Finally, the DCS life cycle, and size, lifespan, and growth time, are illustrated in Fig. 6A for a few DCSs, alongside the joint distribution of lifespan and maximum extension shown in Fig. 6B. This dataset of 68,913 systems, coupled with high-resolution physical fields, is the dataset used for the application of machine learning. In the next section, we will describe the protocols utilizing machine learning algorithms to address the overarching question of this study: What determines, during the early stages of growth, whether a system will become large, and why?

**Fig. 6: Life cycle evolution and size-duration relationship of deep convective systems.**

Implementation of Machine Learning Pipelines : models, input, output and error quantification

Handling all this data is challenging, especially considering all the dynamic and thermodynamic fields accessible for all systems. The machine learning approach can be seen as an initial step towards developing a physical model. Learning occurs when a program solves tasks without being explicitly programmed for them. In the case of supervised learning, as is the focus here, programs primarily create a model that minimizes the average statistical error with respect to the target task.

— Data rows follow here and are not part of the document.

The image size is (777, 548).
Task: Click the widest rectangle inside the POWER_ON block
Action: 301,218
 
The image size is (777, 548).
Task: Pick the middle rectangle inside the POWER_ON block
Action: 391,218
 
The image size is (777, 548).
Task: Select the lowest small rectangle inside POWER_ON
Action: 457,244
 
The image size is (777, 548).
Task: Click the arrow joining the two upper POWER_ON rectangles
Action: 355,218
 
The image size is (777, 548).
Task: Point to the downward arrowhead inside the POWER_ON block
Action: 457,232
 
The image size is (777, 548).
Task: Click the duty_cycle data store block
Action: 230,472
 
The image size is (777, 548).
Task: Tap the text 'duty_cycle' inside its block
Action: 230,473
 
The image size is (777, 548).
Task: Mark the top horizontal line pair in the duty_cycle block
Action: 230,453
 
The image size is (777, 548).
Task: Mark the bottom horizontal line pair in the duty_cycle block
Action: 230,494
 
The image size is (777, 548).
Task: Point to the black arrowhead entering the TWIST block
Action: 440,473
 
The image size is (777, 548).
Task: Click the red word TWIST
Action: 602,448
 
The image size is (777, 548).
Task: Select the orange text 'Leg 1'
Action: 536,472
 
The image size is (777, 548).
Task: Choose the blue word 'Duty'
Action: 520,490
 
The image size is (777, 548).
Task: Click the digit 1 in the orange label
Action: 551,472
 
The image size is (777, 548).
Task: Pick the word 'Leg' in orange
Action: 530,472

Our method aims to first understand statistically what leads to significant extensions of the systems and then to comprehend the physical interpretation of this learning. The protocol involves training a learning model on a subset of DCSs (the train and validation datasets represent 85% of all systems) to predict the maximum extension of a DCS based on its early growth information. Subsequently, we assess its performance on new systems, separately in a test set (the remaining 15% of DCSs, randomly chosen). In the following, we define the model used and precisely specify the input characteristics of the model. We compare three methods: a multilinear model, a neural network, and a random forest.

Machine Learning models

The multilinear model optimizes the weights of a linear form that maps the input vector of system characteristics to the target maximum size. Here, we employ a lasso model, which includes weight regularization, requiring the model to minimize the prediction error and also minimize the L1 norm of the linear form. For the neural network, the principle is the same, except there are non-linear activation thresholds in the layers. Lastly, the random forest consists of a collection of decision trees. Each decision tree describes a set of possible outcomes (also known as leaves), each representing the consequence of a logical decision made at each tree node. The decision is determined by a threshold applied to an input variable. The order of variables and the threshold are optimized in the training process to minimize the prediction error. The iteration involves promoting variables with a high Gini impurity score, which represents a variable’s ability to be correlated with the output compared to a random variable. The random forest aggregates predictions from the collection of trees, allowing for a more robust prediction. The advantage is that the average Gini score for each variable can be known, facilitating result interpretation. All our analysis uses the Sklearn Python Package⁴⁰.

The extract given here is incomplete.